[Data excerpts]
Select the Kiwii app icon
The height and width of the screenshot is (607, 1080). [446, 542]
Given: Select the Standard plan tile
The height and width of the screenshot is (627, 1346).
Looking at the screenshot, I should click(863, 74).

## [Assigned task]
Would you return all of the data exactly as given?

## [Your response]
Select the Kiwii app icon
The height and width of the screenshot is (607, 1080). [446, 542]
Given: Select the Standard plan tile
The height and width of the screenshot is (627, 1346).
Looking at the screenshot, I should click(863, 74).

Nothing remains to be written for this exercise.